Este cambio, conocido coloquialmente como la «tasa Netflix», forma parte de un esfuerzo global para regular la tributación de los servicios digitales ofrecidos por empresas extranjeras, asegurando que se cumplan las mismas obligaciones tributarias que se exigen a las compañías locales.
Controversia y percepciones en el consumidor peruano
En redes sociales y diversos medios de comunicación, se ha observado un rechazo generalizado hacia la aplicación del IGV en servicios de entretenimiento digital. Sin embargo, esta medida no constituye un impuesto nuevo, sino una extensión de lo que ya se aplica a cualquier consumo formal en el país. «En Perú, el IGV es un impuesto que se aplica a la venta de bienes y la prestación de servicios, incluidos los servicios digitales», explica Juan Santiváñez, socio de BKR Santiváñez. «Esto significa que los suscriptores de Netflix deben pagar ese porcentaje adicional del 18% sobre el precio de la suscripción por concepto de IGV».
Santiváñez añade que este gravamen es un ajuste que, en términos tributarios, «ya se había demorado en aplicar». Hasta ahora, servicios como Netflix no estaban sujetos a este tributo, a diferencia de las empresas peruanas que sí deben incluir el IGV en sus precios. Por tanto, su implementación busca equiparar las condiciones del mercado, promoviendo la equidad tributaria.

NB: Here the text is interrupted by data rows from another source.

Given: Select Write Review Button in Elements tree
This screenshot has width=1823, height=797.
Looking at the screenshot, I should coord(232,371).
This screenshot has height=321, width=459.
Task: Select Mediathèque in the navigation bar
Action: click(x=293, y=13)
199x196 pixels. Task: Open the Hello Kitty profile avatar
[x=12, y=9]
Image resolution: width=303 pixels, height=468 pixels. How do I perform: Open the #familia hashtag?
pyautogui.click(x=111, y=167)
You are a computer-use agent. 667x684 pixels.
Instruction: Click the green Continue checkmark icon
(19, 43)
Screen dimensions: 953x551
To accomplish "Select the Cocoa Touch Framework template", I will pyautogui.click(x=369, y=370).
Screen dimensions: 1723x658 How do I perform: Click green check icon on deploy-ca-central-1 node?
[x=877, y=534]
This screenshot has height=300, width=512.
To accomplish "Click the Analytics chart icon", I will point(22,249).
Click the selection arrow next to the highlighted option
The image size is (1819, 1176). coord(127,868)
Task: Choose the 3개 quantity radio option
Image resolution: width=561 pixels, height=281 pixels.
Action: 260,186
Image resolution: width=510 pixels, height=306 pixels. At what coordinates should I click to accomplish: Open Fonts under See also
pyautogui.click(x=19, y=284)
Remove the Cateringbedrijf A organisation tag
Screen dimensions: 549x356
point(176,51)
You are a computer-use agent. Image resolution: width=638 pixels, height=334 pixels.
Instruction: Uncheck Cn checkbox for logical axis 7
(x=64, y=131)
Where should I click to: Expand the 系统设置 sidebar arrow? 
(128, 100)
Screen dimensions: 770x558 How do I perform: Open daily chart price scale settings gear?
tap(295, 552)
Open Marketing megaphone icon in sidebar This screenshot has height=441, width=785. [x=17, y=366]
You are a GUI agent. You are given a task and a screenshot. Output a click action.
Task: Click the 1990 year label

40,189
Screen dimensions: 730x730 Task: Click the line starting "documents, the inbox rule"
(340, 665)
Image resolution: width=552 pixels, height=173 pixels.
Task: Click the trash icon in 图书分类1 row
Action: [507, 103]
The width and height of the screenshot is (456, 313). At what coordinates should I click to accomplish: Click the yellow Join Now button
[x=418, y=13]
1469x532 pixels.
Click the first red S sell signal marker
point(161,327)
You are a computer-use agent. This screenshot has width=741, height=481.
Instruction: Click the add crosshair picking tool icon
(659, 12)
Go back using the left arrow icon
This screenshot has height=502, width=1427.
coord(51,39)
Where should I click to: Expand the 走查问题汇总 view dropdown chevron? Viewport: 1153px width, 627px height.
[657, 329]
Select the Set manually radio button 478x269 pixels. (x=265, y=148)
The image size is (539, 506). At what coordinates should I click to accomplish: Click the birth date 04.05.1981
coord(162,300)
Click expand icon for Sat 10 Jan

Impacto económico y fiscalización del gasto público
A pesar de las críticas iniciales, es importante destacar que esta medida responde a la necesidad de formalizar el consumo digital y asegurar que todos los actores, tanto locales como extranjeros, contribuyan de manera justa al fisco peruano. La preocupación real, según algunos analistas, debería centrarse en cómo se utilizan los recursos recaudados y en la labor de fiscalización de la Contraloría General de la República, entidad encargada de supervisar la correcta ejecución del gasto público.
La aplicación de esta «tasa Netflix» se implementará automáticamente en las próximas semanas, sin que los usuarios tengan que realizar ningún trámite adicional. Este ajuste refleja una tendencia internacional, donde muchos países están adoptando medidas similares para garantizar que las grandes plataformas digitales paguen impuestos en los territorios donde generan ingresos.